*** Opening of Given information ***

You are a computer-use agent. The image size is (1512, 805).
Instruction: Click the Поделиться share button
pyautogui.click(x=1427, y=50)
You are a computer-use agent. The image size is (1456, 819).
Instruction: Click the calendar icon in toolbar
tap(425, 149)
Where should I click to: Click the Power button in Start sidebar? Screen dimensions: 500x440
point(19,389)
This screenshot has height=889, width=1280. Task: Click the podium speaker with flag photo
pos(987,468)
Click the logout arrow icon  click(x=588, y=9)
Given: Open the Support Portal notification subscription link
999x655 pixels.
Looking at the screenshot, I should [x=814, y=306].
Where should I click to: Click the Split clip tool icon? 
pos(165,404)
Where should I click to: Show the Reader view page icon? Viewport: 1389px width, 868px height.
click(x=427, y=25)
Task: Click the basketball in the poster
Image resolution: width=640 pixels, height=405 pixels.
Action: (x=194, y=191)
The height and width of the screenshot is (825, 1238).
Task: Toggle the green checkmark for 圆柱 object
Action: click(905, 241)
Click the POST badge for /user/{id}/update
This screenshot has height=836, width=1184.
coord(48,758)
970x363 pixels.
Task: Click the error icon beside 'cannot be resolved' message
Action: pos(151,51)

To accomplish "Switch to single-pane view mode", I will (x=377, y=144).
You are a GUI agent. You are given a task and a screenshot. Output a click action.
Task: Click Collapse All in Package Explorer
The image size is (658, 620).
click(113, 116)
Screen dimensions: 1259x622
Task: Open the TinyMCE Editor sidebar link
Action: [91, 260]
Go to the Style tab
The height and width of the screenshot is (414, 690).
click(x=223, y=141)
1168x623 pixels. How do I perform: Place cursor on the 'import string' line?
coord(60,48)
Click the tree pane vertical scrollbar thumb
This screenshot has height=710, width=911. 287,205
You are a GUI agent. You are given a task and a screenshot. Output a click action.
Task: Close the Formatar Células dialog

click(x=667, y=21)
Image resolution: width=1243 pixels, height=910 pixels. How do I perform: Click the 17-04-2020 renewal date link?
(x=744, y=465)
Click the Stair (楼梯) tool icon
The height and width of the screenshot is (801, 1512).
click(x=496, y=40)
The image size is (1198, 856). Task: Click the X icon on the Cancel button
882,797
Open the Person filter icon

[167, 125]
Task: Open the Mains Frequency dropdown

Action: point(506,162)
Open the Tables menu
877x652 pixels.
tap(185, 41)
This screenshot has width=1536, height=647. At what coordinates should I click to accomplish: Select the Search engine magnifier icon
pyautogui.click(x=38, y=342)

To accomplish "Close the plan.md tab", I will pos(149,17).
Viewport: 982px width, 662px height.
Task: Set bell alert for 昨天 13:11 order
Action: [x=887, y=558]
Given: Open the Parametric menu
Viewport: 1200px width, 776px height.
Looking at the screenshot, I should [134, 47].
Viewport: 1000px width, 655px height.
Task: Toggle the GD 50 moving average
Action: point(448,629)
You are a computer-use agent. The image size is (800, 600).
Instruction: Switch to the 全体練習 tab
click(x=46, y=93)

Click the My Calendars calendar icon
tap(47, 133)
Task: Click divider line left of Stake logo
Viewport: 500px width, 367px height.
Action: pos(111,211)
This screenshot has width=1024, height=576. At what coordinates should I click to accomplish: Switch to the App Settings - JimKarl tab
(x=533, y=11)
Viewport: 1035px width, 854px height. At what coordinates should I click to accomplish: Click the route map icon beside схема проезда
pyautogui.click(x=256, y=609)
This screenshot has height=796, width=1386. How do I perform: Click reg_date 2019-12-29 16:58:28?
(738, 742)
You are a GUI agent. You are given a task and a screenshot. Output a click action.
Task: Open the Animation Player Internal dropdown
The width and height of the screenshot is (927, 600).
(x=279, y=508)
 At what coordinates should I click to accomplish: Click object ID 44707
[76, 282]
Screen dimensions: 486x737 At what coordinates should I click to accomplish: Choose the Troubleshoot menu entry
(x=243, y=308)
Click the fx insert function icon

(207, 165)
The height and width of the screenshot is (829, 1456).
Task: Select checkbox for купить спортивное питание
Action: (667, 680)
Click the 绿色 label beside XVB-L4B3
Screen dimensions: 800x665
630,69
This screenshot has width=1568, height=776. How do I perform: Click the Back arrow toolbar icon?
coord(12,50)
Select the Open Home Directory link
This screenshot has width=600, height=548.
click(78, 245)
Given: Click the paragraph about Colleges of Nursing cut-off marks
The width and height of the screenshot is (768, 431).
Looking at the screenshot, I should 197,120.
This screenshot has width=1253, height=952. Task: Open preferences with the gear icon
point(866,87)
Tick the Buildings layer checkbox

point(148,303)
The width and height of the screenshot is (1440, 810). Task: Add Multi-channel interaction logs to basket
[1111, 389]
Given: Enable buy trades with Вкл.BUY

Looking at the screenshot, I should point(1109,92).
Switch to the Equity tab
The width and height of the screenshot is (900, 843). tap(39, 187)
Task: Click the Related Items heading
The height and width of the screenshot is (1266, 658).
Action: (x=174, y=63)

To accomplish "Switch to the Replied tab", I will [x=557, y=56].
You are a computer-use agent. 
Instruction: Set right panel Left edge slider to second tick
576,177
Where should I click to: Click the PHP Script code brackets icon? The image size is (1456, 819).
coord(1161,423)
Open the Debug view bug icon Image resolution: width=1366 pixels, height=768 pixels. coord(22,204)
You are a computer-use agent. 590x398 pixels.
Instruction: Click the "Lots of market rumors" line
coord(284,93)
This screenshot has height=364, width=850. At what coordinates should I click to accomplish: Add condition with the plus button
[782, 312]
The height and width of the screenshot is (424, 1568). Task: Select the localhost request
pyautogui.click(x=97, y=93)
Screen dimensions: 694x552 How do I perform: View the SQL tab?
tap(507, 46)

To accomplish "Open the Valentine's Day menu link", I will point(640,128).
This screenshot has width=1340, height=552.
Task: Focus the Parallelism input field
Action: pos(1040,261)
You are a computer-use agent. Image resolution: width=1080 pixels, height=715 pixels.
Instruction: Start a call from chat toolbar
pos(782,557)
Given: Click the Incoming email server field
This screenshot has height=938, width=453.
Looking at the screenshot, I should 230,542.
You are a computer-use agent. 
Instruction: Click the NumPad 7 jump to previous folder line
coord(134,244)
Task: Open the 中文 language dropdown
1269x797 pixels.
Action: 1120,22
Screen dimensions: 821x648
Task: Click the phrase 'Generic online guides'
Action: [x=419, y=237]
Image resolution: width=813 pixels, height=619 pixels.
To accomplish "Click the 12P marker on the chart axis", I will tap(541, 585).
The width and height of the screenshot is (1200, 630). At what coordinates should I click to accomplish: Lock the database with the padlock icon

*** Close of Given information ***

Please give the material above once more, unchanged.

You are a computer-use agent. The image size is (1512, 805).
Instruction: Click the Поделиться share button
pyautogui.click(x=1427, y=50)
You are a computer-use agent. The image size is (1456, 819).
Instruction: Click the calendar icon in toolbar
tap(425, 149)
Where should I click to: Click the Power button in Start sidebar? Screen dimensions: 500x440
point(19,389)
This screenshot has height=889, width=1280. Task: Click the podium speaker with flag photo
pos(987,468)
Click the logout arrow icon  click(x=588, y=9)
Given: Open the Support Portal notification subscription link
999x655 pixels.
Looking at the screenshot, I should [x=814, y=306].
Where should I click to: Click the Split clip tool icon? 
pos(165,404)
Where should I click to: Show the Reader view page icon? Viewport: 1389px width, 868px height.
click(x=427, y=25)
Task: Click the basketball in the poster
Image resolution: width=640 pixels, height=405 pixels.
Action: (x=194, y=191)
The height and width of the screenshot is (825, 1238).
Task: Toggle the green checkmark for 圆柱 object
Action: click(905, 241)
Click the POST badge for /user/{id}/update
This screenshot has height=836, width=1184.
coord(48,758)
970x363 pixels.
Task: Click the error icon beside 'cannot be resolved' message
Action: pos(151,51)

To accomplish "Switch to single-pane view mode", I will (x=377, y=144).
You are a GUI agent. You are given a task and a screenshot. Output a click action.
Task: Click Collapse All in Package Explorer
The image size is (658, 620).
click(113, 116)
Screen dimensions: 1259x622
Task: Open the TinyMCE Editor sidebar link
Action: [91, 260]
Go to the Style tab
The height and width of the screenshot is (414, 690).
click(x=223, y=141)
1168x623 pixels. How do I perform: Place cursor on the 'import string' line?
coord(60,48)
Click the tree pane vertical scrollbar thumb
This screenshot has height=710, width=911. 287,205
You are a GUI agent. You are given a task and a screenshot. Output a click action.
Task: Close the Formatar Células dialog

click(x=667, y=21)
Image resolution: width=1243 pixels, height=910 pixels. How do I perform: Click the 17-04-2020 renewal date link?
(x=744, y=465)
Click the Stair (楼梯) tool icon
The height and width of the screenshot is (801, 1512).
click(x=496, y=40)
The image size is (1198, 856). Task: Click the X icon on the Cancel button
882,797
Open the Person filter icon

[167, 125]
Task: Open the Mains Frequency dropdown

Action: point(506,162)
Open the Tables menu
877x652 pixels.
tap(185, 41)
This screenshot has width=1536, height=647. At what coordinates should I click to accomplish: Select the Search engine magnifier icon
pyautogui.click(x=38, y=342)

To accomplish "Close the plan.md tab", I will pos(149,17).
Viewport: 982px width, 662px height.
Task: Set bell alert for 昨天 13:11 order
Action: [x=887, y=558]
Given: Open the Parametric menu
Viewport: 1200px width, 776px height.
Looking at the screenshot, I should [134, 47].
Viewport: 1000px width, 655px height.
Task: Toggle the GD 50 moving average
Action: point(448,629)
You are a computer-use agent. The image size is (800, 600).
Instruction: Switch to the 全体練習 tab
click(x=46, y=93)

Click the My Calendars calendar icon
tap(47, 133)
Task: Click divider line left of Stake logo
Viewport: 500px width, 367px height.
Action: pos(111,211)
This screenshot has width=1024, height=576. At what coordinates should I click to accomplish: Switch to the App Settings - JimKarl tab
(x=533, y=11)
Viewport: 1035px width, 854px height. At what coordinates should I click to accomplish: Click the route map icon beside схема проезда
pyautogui.click(x=256, y=609)
This screenshot has height=796, width=1386. How do I perform: Click reg_date 2019-12-29 16:58:28?
(738, 742)
You are a GUI agent. You are given a task and a screenshot. Output a click action.
Task: Open the Animation Player Internal dropdown
The width and height of the screenshot is (927, 600).
(x=279, y=508)
 At what coordinates should I click to accomplish: Click object ID 44707
[76, 282]
Screen dimensions: 486x737 At what coordinates should I click to accomplish: Choose the Troubleshoot menu entry
(x=243, y=308)
Click the fx insert function icon

(207, 165)
The height and width of the screenshot is (829, 1456).
Task: Select checkbox for купить спортивное питание
Action: (667, 680)
Click the 绿色 label beside XVB-L4B3
Screen dimensions: 800x665
630,69
This screenshot has width=1568, height=776. How do I perform: Click the Back arrow toolbar icon?
coord(12,50)
Select the Open Home Directory link
This screenshot has width=600, height=548.
click(78, 245)
Given: Click the paragraph about Colleges of Nursing cut-off marks
The width and height of the screenshot is (768, 431).
Looking at the screenshot, I should 197,120.
This screenshot has width=1253, height=952. Task: Open preferences with the gear icon
point(866,87)
Tick the Buildings layer checkbox

point(148,303)
The width and height of the screenshot is (1440, 810). Task: Add Multi-channel interaction logs to basket
[1111, 389]
Given: Enable buy trades with Вкл.BUY

Looking at the screenshot, I should point(1109,92).
Switch to the Equity tab
The width and height of the screenshot is (900, 843). tap(39, 187)
Task: Click the Related Items heading
The height and width of the screenshot is (1266, 658).
Action: (x=174, y=63)

To accomplish "Switch to the Replied tab", I will [x=557, y=56].
You are a computer-use agent. 
Instruction: Set right panel Left edge slider to second tick
576,177
Where should I click to: Click the PHP Script code brackets icon? The image size is (1456, 819).
coord(1161,423)
Open the Debug view bug icon Image resolution: width=1366 pixels, height=768 pixels. coord(22,204)
You are a computer-use agent. 590x398 pixels.
Instruction: Click the "Lots of market rumors" line
coord(284,93)
This screenshot has height=364, width=850. At what coordinates should I click to accomplish: Add condition with the plus button
[782, 312]
The height and width of the screenshot is (424, 1568). Task: Select the localhost request
pyautogui.click(x=97, y=93)
Screen dimensions: 694x552 How do I perform: View the SQL tab?
tap(507, 46)

To accomplish "Open the Valentine's Day menu link", I will point(640,128).
This screenshot has width=1340, height=552.
Task: Focus the Parallelism input field
Action: pos(1040,261)
You are a computer-use agent. Image resolution: width=1080 pixels, height=715 pixels.
Instruction: Start a call from chat toolbar
pos(782,557)
Given: Click the Incoming email server field
This screenshot has height=938, width=453.
Looking at the screenshot, I should 230,542.
You are a computer-use agent. 
Instruction: Click the NumPad 7 jump to previous folder line
coord(134,244)
Task: Open the 中文 language dropdown
1269x797 pixels.
Action: 1120,22
Screen dimensions: 821x648
Task: Click the phrase 'Generic online guides'
Action: [x=419, y=237]
Image resolution: width=813 pixels, height=619 pixels.
To accomplish "Click the 12P marker on the chart axis", I will tap(541, 585).
The width and height of the screenshot is (1200, 630). At what coordinates should I click to accomplish: Lock the database with the padlock icon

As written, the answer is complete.